Health and Safety at Work

6.4.0 Updated on:

General statutory requirements

The law says that everyone who has a need to be in a workplace is responsible for making sure that the workplace is safe. The Health and Safety Inspectorate is based at Customer and Local Services and is responsible for making sure that people are doing what the law says and they can prosecute if the law is being broken. See Health and safety at work.

Employer’s duties

The employer has a legal duty to make sure as far as is reasonably practicable that the law is being followed in:

  • Making sure that equipment and materials are looked after and safe
  • Materials and substances are moved and stored safely
  • Employees are given information and instruction on how to use equipment and items safely
  • The workplace is safe and comfortable
  • Any public coming into the workplace are safe
  • If five or more employees work in the business, that a health and safety statement is prepared and given to them so they know what happens and what to do if there is a problem
  • The law does not apply to anyone working in a private home

Employees’ duties

Under the law, Employees have to take care of themselves or others, by supporting safe working and using any protective equipment provided.

Self-employed

The self-employed have to think about themselves and others in carrying out their work.

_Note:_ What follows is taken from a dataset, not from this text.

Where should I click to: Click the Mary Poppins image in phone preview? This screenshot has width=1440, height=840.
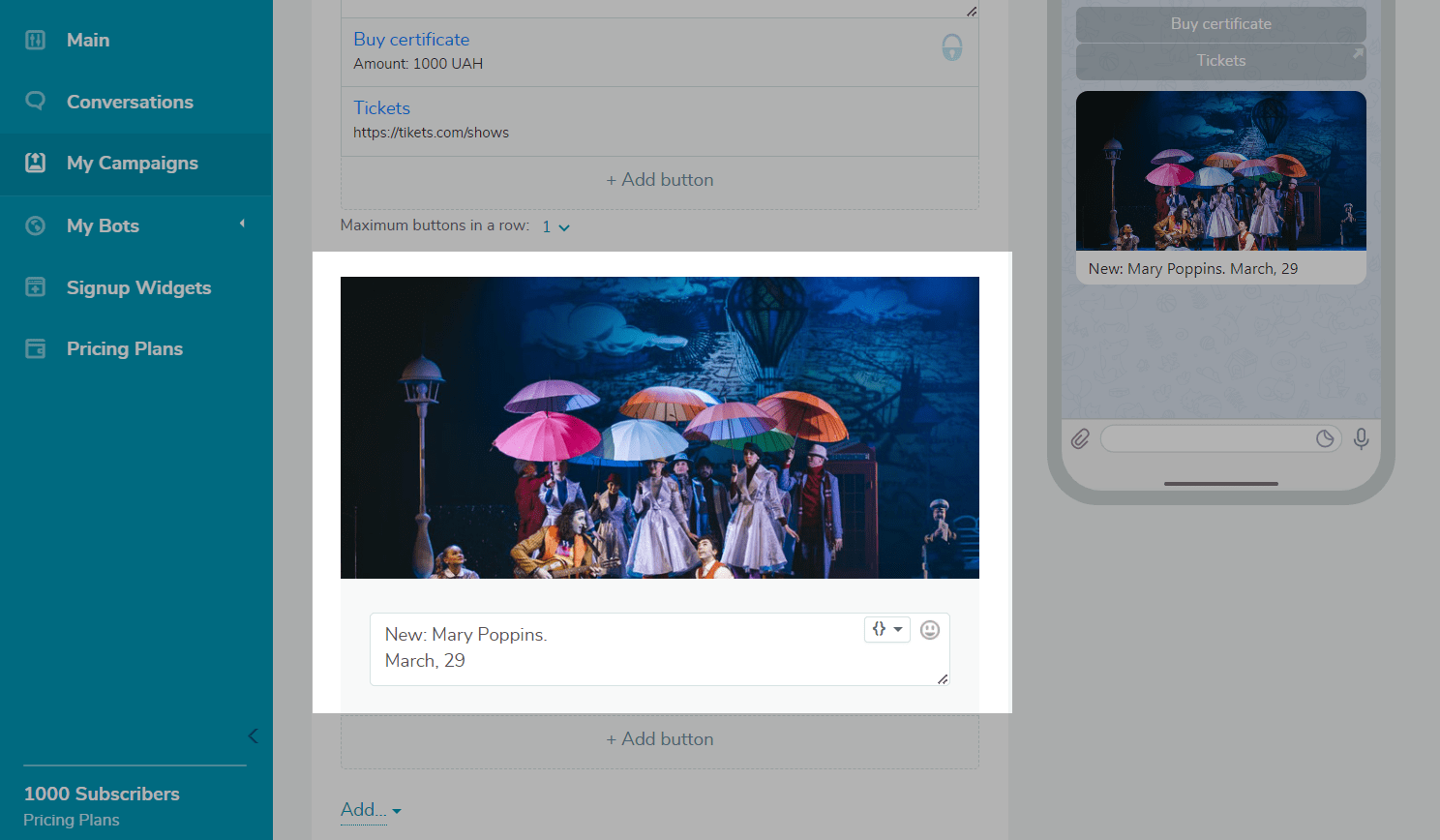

Manufacturers, designers and suppliers duties

There is a duty to make sure that so far as is reasonably practicable, anything being made is designed and put together so that it is safe. This is set out in Article 7 of the law and is monitored by the Health and Safety Inspectorate.

Specific requirements

For general guidance on Health and Safety in the workplace such as temperature and noise, please see: Health And Safety General Guide

Accidents

There is no legal need to report accidents at work, but it is good practice for an employer to keep an Accident Book to record any accident or injury to employees or the public. The Health and Safety Inspectors can be asked to give advice or carry out official enquiries into serious accidents.

You can contact the Health & Safety Inspectorate on +44 1534 447300.

Any accident, whether at work or in public, can be made known to the inspectors who will advise whether or not the incident is something they can look into.

Reports which are prepared by the inspectors after carrying out their investigations are only given to solicitors or advocates who are acting for the employers or employees. Therefore employees who intend to make a compensation claim for loss or injury should take legal advice.  Citizens Advice Jersey offers a free Personal Injury Clinic on the last Thursday of every month by appointment only.  Please contact us to book.  Following this appointment, Legal Aid may be available.  For full information on personal injury claims, please see Personal Injuries. If you wish to claim compensation, the claim must start within three years of the incident.

Employers’ Liability (Compulsory Insurance) Law 1973

All employers must have what is called liability insurance which covers any claims which employees might bring after being injured or made ill at work.

Enforcement of the law

The law is enforced by the Health and Safety Inspectorate at Customer and Local Services.

The inspectors spend most of their time giving advice on the law, but they have legal powers to visit any workplace at any reasonable time without giving notice. They can give out prohibition notices which means you have to stop working or make improvements on the spot. There is a right of appeal against such a notice.

Smoking

The Restrictions on Smoking (Workplaces) (Jersey) Regulations 2006 came into force on the 2nd January 2007. Smoking is not allowed in most workplaces and public places. This includes work vans and cars.

Failure to obey the Law is a criminal offense. Individuals can be fined a fixed penalty of up to £5,000 for smoking in non-smoking premises. The manager or person in charge of any non-smoking premises can also be fined a fixed penalty of up to £5,000.

The law is enforced by Environmental Health.